G05 Answer

#include <stdio.h>

struct Bulb
{
  int watts;
  int lumens;
};

/* function to print a Bulb */
void printBulb( struct Bulb b )
{
  printf("watts = %d\tlumens = %d\n", b.watts, b.lumens );
}

int main(int argc, char *argv[])
{
  int j;
  
  /* declare an array of 10 Bulbs */
  struct Bulb lights[10] ;
  
  /* zero all Bulbs */
  for ( j=0; j<10; j++ )
  {
    lights[j].watts = 0; lights[j].lumens = 0;
  }
    
  /* initialize several Bulbs */
  lights[0].watts = 100; lights[0].lumens = 1710;
  lights[1].watts =  60; lights[1].lumens = 1065;
   
  /* print values of Bulbs */
  for ( j=0; j<10; j++ )
  {
     printf("Bulb %2d: ", j );
     printBulb( lights[j] );
  }  
    
  system("PAUSE");	
  return 0;
}

Comments: If the array is declared as a local variable (as it is in the above program) it will not be initialized and the values of the members will be unpredictable.

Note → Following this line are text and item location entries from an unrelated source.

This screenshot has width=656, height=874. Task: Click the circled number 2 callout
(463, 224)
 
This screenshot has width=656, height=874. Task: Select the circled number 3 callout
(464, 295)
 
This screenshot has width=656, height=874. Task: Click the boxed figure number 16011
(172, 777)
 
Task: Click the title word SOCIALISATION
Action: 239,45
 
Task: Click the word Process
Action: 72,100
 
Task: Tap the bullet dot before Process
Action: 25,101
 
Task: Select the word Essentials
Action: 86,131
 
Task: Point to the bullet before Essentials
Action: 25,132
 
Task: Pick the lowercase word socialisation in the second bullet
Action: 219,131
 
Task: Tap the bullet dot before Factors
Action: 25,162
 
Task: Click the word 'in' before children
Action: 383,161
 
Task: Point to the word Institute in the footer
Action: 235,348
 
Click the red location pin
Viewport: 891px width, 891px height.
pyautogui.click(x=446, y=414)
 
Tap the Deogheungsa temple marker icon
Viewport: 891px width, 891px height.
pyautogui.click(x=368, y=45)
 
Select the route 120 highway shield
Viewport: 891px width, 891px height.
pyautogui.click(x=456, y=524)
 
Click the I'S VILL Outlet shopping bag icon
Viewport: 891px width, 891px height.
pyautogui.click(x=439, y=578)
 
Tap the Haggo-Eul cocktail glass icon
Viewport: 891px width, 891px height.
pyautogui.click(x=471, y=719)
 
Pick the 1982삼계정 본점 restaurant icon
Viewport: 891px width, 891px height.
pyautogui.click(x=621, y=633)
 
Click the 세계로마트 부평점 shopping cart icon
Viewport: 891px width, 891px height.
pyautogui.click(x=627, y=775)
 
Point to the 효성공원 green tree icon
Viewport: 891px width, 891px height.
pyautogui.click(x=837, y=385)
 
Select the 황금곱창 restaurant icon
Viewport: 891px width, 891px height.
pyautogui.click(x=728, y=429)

If the array is declared outside of any function, it will be allocated in static memory and will be automatically initialized to zero:

#include <stdio.h>

struct Bulb
{
  int watts;
  int lumens;
};

struct Bulb lights[10] ;

void printBulb( struct Bulb b )
{...}

int main(int argc, char *argv[])
{...}

Another way to initialize the first several elements is by using an initialization list:

struct Bulb lights[10] = { {100,1710}, {60,1065} };

Here, the first two elements of the array are initialized to the given values and the remaining elements are initialized to zero.